/R-subcon

Primary LanguageC++

R-subcon

Build Status Project Status: WIP - Initial development is in progress, but there has not yet been a stable, usable release suitable for the public.

This project makes subspace search based outlier detection easily accessible as an R package. (For Python users, see Using the package in Python)

So far the repository contains some of the latest subspace search approaches such as GMD, CDSS and HiCS and a fast implementation of the well known LOF algorithm for the evaluation of subspace search results. Also functionality around score combination, scaling and redundancy evaluation is implemented. Most of the key functions are written in c++ to significantly increase performance over plain R.

This package is an early stage and under development.

Installation

Prerequisites

Install RTools https://cran.r-project.org/bin/windows/Rtools/

Install devtools https://github.com/hadley/devtools

Package installation from github
#as the package uses Rcpp with c++11, you might be required to set compiler options manually
Sys.setenv("PKG_CXXFLAGS"="-std=c++0x")

library(devtools)
devtools::install_github("holtri/R-subcon")

Quick start

Let's get started with a quick running example.

Overview of functionality
?subcon
Deviation measures
library(data.table)
library(subcon)

#generate sample data
dt <- data.table(replicate(10,runif(100)))
label <- c(rep(0, 90), rep(1, 10))

#pre-process data into index map for efficient deviation calculation
indexMatrix <- sortedIndexMatrix(dt)

#deviation
averageDeviationC(indexMap = indexMatrix, subspace = c(1,2), alpha = 0.1, referenceDim = 1, numRuns = 100)
HiCSContrastC(indexMap = indexMatrix, subspace = c(1,2), alpha = 0.1, numRuns = 100)

#all two dimensional projections

deviationMatrixC(indexMap = indexMatrix, alpha = 0.1, numRuns = 100)
HiCSMatrixC(indexMap = indexMatrix, alpha = 0.1, numRuns = 100)
Subspace search algorithms
#HiCS Search
hicsSearchResult <- HiCSSearch(indexMap = indexMatrix, alpha = 0.1, numRuns = 100, topkSearch = 500, topkOutput = 100)
outputSpaces <- hicsSearchResult$subspaces

#Greedy Maximum Deviation (GMD)
outputSpaces <- GMD(indexMap = indexMatrix, alpha = 0.1, numRuns = 100)

#Cumulated Deviation Subspace Search (CDSS)
dm <- deviationMatrixC(sortedIndexMatrix(dt), alpha = 0.1, numRuns = 100)
outputSpaces <- CDSS(dm, tau=1)
Subspace search evaluation
# Calculate LOF score for subspaces
lofactors <- lapply(outputSpaces, function(x) {
  LOF(dt[,unlist(x), with=F], k=10)
})

# Scaling of LOF scores
scaledlofactors <- lapply(lofactors, gammaNorm)

# AUC for combined scoring
combinedScoreAUC(combinationFun = sumCombination, scores = lofactors, label = label)

# Redundancy measure
redundancyAUC(lofactors, label, combinationFun = sumCombination, scaleFun = identity)

Using the package in Python

R-packages can be used in Python with rpy2 which is an interface to R running embedded in a Python process. (http://rpy2.bitbucket.org/). It allows to create R objects in Python, which we can be manipulated both inside the R objects with R syntax or outside with Python syntax.

Here is a quick start guide to get the subcon package running in Python.
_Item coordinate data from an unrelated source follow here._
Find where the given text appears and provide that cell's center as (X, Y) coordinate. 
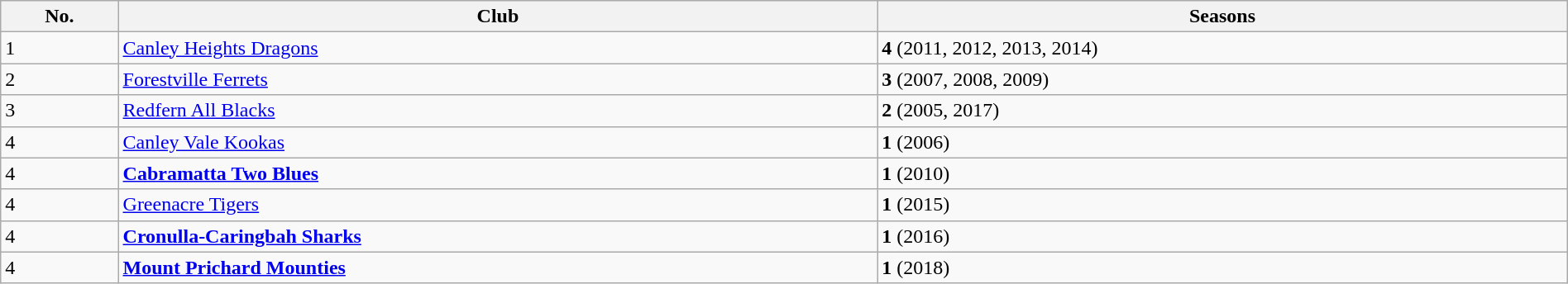
2 (60, 79)
Mount Prichard Mounties (498, 268)
Forestville Ferrets (498, 79)
No. (60, 17)
1 (2015) (1222, 205)
4 (2011, 2012, 2013, 2014) (1222, 48)
3 (60, 111)
1 (2018) (1222, 268)
2 (2005, 2017) (1222, 111)
Seasons (1222, 17)
1 (2006) (1222, 142)
Canley Vale Kookas (498, 142)
1 (2016) (1222, 237)
Canley Heights Dragons (498, 48)
3 (2007, 2008, 2009) (1222, 79)
Redfern All Blacks (498, 111)
Greenacre Tigers (498, 205)
Cronulla-Caringbah Sharks (498, 237)
1 (60, 48)
Cabramatta Two Blues (498, 174)
Club (498, 17)
1 (2010) (1222, 174)
Return [x, y] of the center of cell containing provided text 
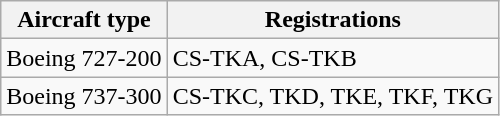
Boeing 727-200 [84, 58]
CS-TKA, CS-TKB [332, 58]
Boeing 737-300 [84, 96]
Registrations [332, 20]
Aircraft type [84, 20]
CS-TKC, TKD, TKE, TKF, TKG [332, 96]
For the text-containing cell, return its midpoint in (X, Y) coordinate format. 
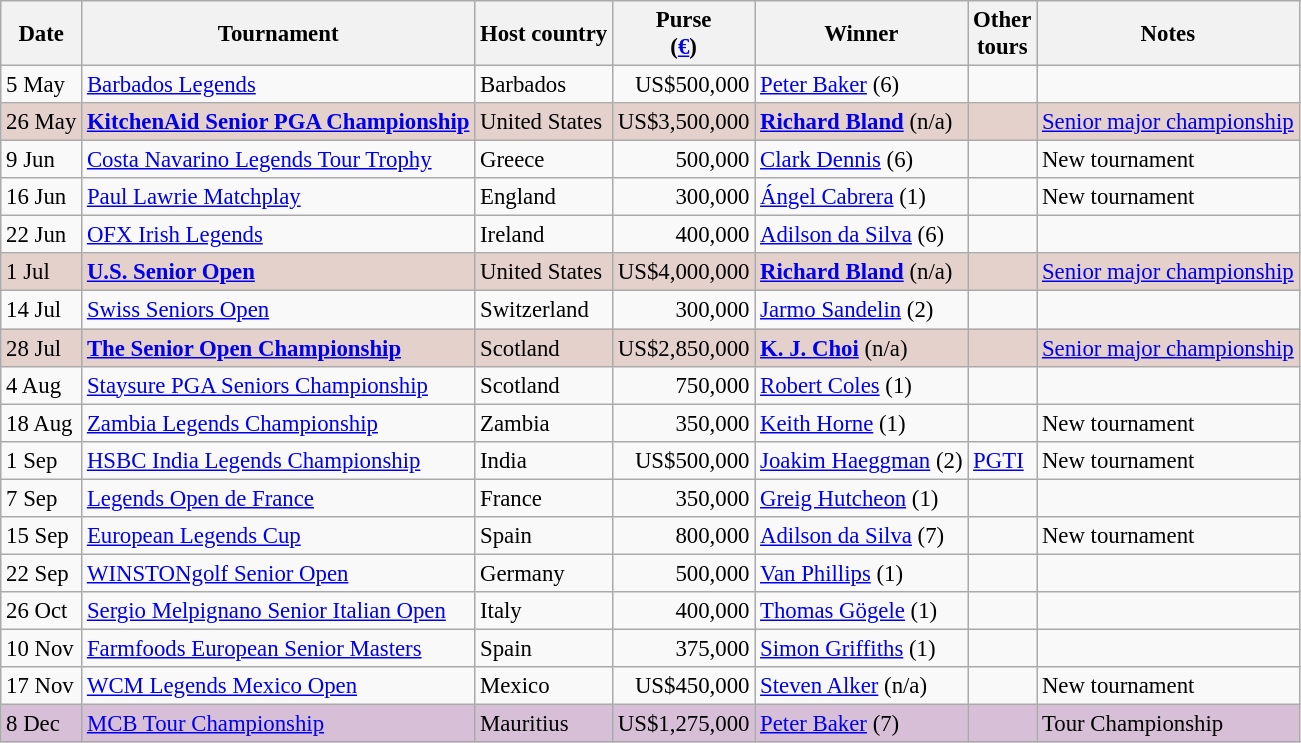
France (544, 498)
Robert Coles (1) (862, 385)
Costa Navarino Legends Tour Trophy (278, 160)
Van Phillips (1) (862, 573)
US$450,000 (683, 686)
U.S. Senior Open (278, 273)
4 Aug (42, 385)
Clark Dennis (6) (862, 160)
28 Jul (42, 348)
Switzerland (544, 310)
Othertours (1002, 34)
Ireland (544, 235)
Paul Lawrie Matchplay (278, 197)
800,000 (683, 536)
Greece (544, 160)
England (544, 197)
K. J. Choi (n/a) (862, 348)
Adilson da Silva (6) (862, 235)
5 May (42, 85)
14 Jul (42, 310)
Legends Open de France (278, 498)
17 Nov (42, 686)
Zambia (544, 423)
WCM Legends Mexico Open (278, 686)
Greig Hutcheon (1) (862, 498)
Host country (544, 34)
Tour Championship (1168, 724)
Joakim Haeggman (2) (862, 460)
US$2,850,000 (683, 348)
Notes (1168, 34)
Staysure PGA Seniors Championship (278, 385)
OFX Irish Legends (278, 235)
Peter Baker (7) (862, 724)
Winner (862, 34)
Swiss Seniors Open (278, 310)
26 May (42, 122)
PGTI (1002, 460)
10 Nov (42, 648)
European Legends Cup (278, 536)
Adilson da Silva (7) (862, 536)
8 Dec (42, 724)
Sergio Melpignano Senior Italian Open (278, 611)
Steven Alker (n/a) (862, 686)
7 Sep (42, 498)
15 Sep (42, 536)
Zambia Legends Championship (278, 423)
India (544, 460)
750,000 (683, 385)
KitchenAid Senior PGA Championship (278, 122)
26 Oct (42, 611)
Barbados (544, 85)
MCB Tour Championship (278, 724)
22 Jun (42, 235)
Date (42, 34)
Germany (544, 573)
The Senior Open Championship (278, 348)
375,000 (683, 648)
Farmfoods European Senior Masters (278, 648)
Tournament (278, 34)
Jarmo Sandelin (2) (862, 310)
Simon Griffiths (1) (862, 648)
1 Sep (42, 460)
Mexico (544, 686)
22 Sep (42, 573)
Italy (544, 611)
Peter Baker (6) (862, 85)
9 Jun (42, 160)
HSBC India Legends Championship (278, 460)
US$1,275,000 (683, 724)
Thomas Gögele (1) (862, 611)
Ángel Cabrera (1) (862, 197)
US$4,000,000 (683, 273)
Purse(€) (683, 34)
US$3,500,000 (683, 122)
Barbados Legends (278, 85)
1 Jul (42, 273)
16 Jun (42, 197)
Keith Horne (1) (862, 423)
18 Aug (42, 423)
Mauritius (544, 724)
WINSTONgolf Senior Open (278, 573)
Identify which cell holds the provided text, then report its [X, Y] central coordinate. 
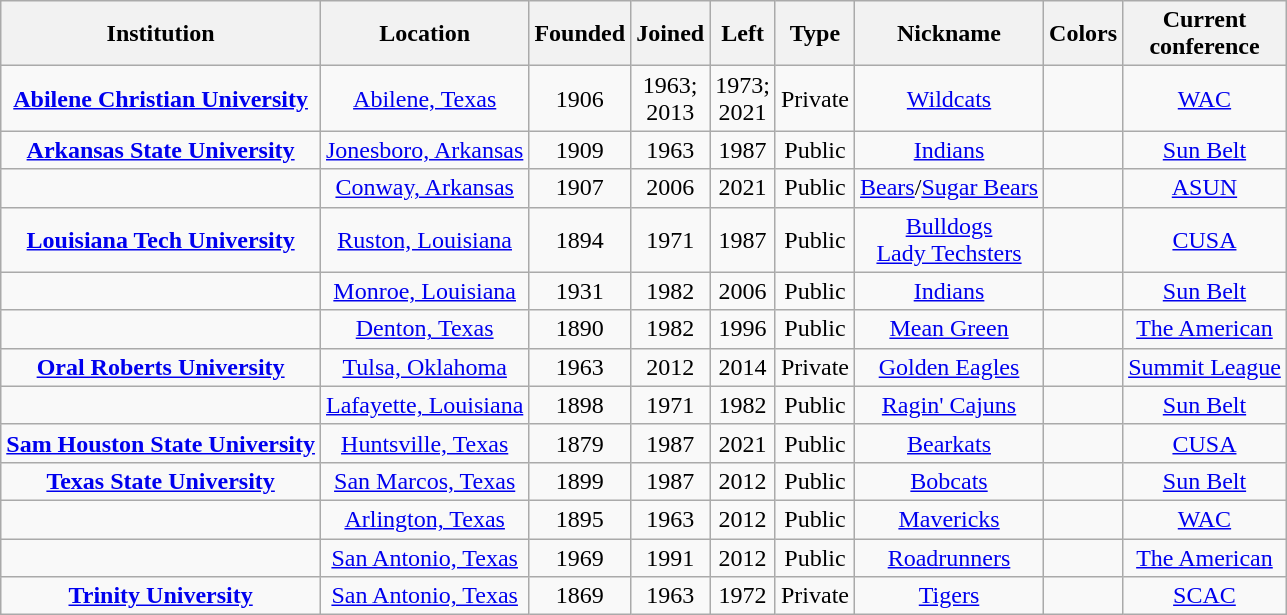
Left [743, 34]
BulldogsLady Techsters [950, 240]
Joined [670, 34]
Conway, Arkansas [424, 188]
SCAC [1205, 596]
1996 [743, 329]
Jonesboro, Arkansas [424, 150]
Nickname [950, 34]
Lafayette, Louisiana [424, 405]
Founded [580, 34]
1973;2021 [743, 98]
Huntsville, Texas [424, 443]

# Importing Python packages
import numpy as np
import scipy as sp
import pandas as pd
from rpy2.robjects.packages import importr
import pandas.rpy.common as com
import rpy2.robjects as ro

# Importing R packages
importr('data.table')
importr('subcon')

# Creating R variables
ro.r("""dt <- data.table(replicate(10,runif(100)))
label <- c(rep(0, 90), rep(1, 10))
indexMatrix <- sortedIndexMatrix(dt)""")

# Working with R inside the objects
ro.r('averageDeviationC(indexMap = indexMatrix, subspace = c(1,2), alpha = 0.1, referenceDim = 1, numRuns = 100)')
ro.r('HiCSContrastC(indexMap = indexMatrix, subspace = c(1,2), alpha = 0.1, numRuns = 100)')

Note that the variables defined inside ro.r() exist as Python variables:

>>>type(label)
rpy2.robjects.vectors.FloatVector

Also you can easily convert them to native Python variables:

>>>plabel=np.array(label)
>>>type(plabel)
numpy.ndarray

or

>>>pydf = com.load_data('dt')
>>>type(pydf)
pandas.core.frame.DataFrame

References

The package contains functions to search for subspaces in high dimensional data bases. The contrast defintion used in the code is based on HiCS - High Contrast Subspaces for Density Based Outlier Ranking.

Implementation of HiCS and deviation functions is inspired by the nim implementation of the HiCS search.